Abrégé de l’histoire générale des voyages/Tome XXI/Cinquième partie/Introduction

CINQUIÈME PARTIE.

VOYAGES AUTOUR DU MONDE ET
DANS LE GRAND OCÉAN


INTRODUCTION.

Christophe Colomb ayant découvert, en 1498, le continent de l’Amérique méridionale, les Espagnols essayèrent bientôt de s’y établir ; mais ils éprouvèrent beaucoup de résistance d’une partie des naturels de la partie la plus occidentale de cette région, baignée par la mer des Caraïbes. Ce ne fut que vers la fin de l’année 1510 qu’ils apprirent qu’à l’ouest du pays montagneux où ils étaient on trouvait une grande mer. Vasco Nugnez de Balboa la découvrit le 25 septembre 1513.

On ne sait pas précisément pourquoi elle reçut le nom de Mer au Sud ; était-ce parce que l’on appelait l’Océan atlantique Mer du Nord, et que l’on regarda la nouvelle mer comme plus méridionale ? mais ces deux dénominations sont absurdes et ne peuvent subsister en géographie ; car, ainsi que l’a très justement observé Fleurieu, en passant de l’ancien Océan dans le nouveau, quelque route que l’on prenne, on ne change pas de latitude ; la partie de la mer où l’on entre n’est pas la mer du Sud relativement à l’autre ; elle est même moins méridionale, si l’on en double l’extrémité sud de l’Amérique, que la partie de la mer d’où l’on sort.

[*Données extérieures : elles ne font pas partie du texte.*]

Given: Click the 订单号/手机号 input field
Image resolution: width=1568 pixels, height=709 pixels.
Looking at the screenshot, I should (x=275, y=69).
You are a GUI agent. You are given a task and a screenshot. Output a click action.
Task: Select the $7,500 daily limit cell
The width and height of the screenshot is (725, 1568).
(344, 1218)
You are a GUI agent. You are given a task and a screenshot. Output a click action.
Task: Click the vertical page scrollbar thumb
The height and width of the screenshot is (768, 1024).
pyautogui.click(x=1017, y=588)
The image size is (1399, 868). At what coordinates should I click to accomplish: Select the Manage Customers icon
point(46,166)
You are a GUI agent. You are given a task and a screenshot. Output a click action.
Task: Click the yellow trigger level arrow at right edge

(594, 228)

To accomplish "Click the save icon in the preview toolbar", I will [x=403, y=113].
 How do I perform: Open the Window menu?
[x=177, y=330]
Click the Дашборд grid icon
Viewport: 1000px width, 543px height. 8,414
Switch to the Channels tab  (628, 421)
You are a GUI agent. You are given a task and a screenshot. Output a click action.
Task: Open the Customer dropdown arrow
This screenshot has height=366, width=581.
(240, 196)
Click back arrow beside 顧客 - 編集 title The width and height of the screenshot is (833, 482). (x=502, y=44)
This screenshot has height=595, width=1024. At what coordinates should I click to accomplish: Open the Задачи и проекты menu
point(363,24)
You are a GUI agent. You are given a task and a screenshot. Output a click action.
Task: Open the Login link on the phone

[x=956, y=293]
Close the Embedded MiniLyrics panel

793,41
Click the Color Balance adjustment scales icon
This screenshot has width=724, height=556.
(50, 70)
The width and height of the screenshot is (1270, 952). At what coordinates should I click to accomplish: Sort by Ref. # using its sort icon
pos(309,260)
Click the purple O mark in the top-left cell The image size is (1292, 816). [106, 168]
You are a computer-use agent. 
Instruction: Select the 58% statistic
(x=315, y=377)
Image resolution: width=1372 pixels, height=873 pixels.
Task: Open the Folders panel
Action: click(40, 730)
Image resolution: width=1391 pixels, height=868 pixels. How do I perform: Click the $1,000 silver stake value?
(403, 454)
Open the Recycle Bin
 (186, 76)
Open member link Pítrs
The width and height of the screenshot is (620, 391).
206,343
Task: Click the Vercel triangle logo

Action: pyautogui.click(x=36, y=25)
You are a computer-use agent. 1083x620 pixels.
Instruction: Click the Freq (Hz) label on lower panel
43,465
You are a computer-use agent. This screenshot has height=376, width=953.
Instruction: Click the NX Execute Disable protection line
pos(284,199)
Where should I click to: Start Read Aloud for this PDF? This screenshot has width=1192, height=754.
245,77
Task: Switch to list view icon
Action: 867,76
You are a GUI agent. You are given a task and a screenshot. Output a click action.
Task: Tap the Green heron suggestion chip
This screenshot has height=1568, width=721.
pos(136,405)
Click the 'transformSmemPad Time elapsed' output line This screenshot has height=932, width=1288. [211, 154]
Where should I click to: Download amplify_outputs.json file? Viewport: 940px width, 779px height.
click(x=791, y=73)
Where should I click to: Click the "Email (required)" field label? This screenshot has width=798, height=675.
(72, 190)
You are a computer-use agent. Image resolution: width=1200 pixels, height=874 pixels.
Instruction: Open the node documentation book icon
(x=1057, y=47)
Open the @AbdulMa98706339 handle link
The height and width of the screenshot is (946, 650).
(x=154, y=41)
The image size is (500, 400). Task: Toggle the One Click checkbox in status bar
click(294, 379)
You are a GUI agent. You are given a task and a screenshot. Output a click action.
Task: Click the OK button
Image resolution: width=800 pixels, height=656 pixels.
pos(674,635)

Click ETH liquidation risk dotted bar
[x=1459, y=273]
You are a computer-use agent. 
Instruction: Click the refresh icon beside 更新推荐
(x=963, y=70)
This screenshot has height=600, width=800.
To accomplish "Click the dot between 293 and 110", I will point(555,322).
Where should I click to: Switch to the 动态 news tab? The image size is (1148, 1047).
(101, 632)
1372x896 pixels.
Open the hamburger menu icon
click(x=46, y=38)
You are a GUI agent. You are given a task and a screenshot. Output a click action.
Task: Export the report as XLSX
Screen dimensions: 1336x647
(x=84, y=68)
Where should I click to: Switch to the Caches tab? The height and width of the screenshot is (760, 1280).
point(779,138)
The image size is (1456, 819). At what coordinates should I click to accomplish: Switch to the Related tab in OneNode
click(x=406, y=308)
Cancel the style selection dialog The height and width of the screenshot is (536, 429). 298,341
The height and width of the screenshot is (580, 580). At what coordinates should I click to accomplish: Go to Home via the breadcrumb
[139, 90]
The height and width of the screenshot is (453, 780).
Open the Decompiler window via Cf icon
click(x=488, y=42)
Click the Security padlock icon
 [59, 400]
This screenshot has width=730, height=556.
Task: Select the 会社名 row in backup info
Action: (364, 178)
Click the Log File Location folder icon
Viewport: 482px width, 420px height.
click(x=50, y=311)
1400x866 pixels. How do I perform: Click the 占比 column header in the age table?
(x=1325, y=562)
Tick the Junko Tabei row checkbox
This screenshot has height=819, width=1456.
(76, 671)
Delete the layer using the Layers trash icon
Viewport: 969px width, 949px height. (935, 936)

Le nom de grand Océan est donc celui qui convient le mieux à cette vaste étendue d’eau qui se répand de l’est à l’ouest entre l’Amérique, l’Asie et l’Afrique, sur un espace de trois mille quatre cents lieues marines, à peu près la demi-circonférence du globe.

Quant à la partie de mer la plus anciennement connue qui baigne les côtes occidentales de l’Europe et de l’Afrique, et les côtes orientales de l’Amérique, le nom d’Océan atlantique, consacré par l’antiquité, employé long-temps par les historiens et les cosmographes, et remis en honneur par quelque géographes modernes, mérite d’être conservé[1].

L’on n’emploîra donc que ces dénominations dans l’Histoire des Voyages que l’on va lire, excepté lorsque l’on citera les propres expressions des navigateurs ou des narrateurs.

La nouvelle de la découverte d’une mer à l’occident de l’Amérique fit beaucoup de bruit en Europe, et inspira à plusieurs navigateurs le désir d’essayer une expédition dans cet océan inconnu. Mais, dit un historien espagnol, communiquait-il avec la mer du Nord (Océan atlantique) ? Cette question, qui piquait la curiosité de tous les savans, demeurait sans solution ; aucun d’eux ne s’offrait pour aller constater l’existence de ce passage incertain. On ne pénétrait dans cette mer nouvelle que par l’isthme du haut duquel on l’avait découverte ; on ne songeait à y naviguer que pour faire des excursions sur les côtes de l’Amérique qu’elle baigne, afin de ravir de l’or aux habitans de ces contrées.

L’ardeur de participer aux riches productions des Moluques donna lieu à une découverte que le désir d’étendre les connaissances géographiques n’avait pu décider à entreprendre. Magellan eut la gloire de trouver la route qui conduisait par l’ouest à cet archipel, auquel jusqu’alors on n’allait que par l’est. Le succès de sa tentative ouvrit la voie à d’autres navigateurs. Depuis son temps jusqu’à nos jours le grand Océan a constamment été parcouru par les vaisseaux européens. Les uns ont fait le tour du globe, d’autres ont simplement parcouru des parties plus ou moins considérables de cette vaste mer. L’on a pensé que, pour bien faire connaître les découvertes qui ont successivement eu lieu, il était à propos de retracer l’histoire de toutes ces expéditions, dont la plupart offrent des particularités intéressantes et instructives. On les a disposées dans l’ordre chronologique, comme le plus convenable pour donner une idée claire et exacte des faits. L’on a supprimé les circonstances peu importantes, et l’on a, autant qu’on l’a pu en parlant des découvertes des premiers navigateurs, indiqué si les modernes se les sont appropriées, parce qu’ils les ignoraient ou les connaissaient mal.


  1. Observations sur la division hydrographique du globe, etc.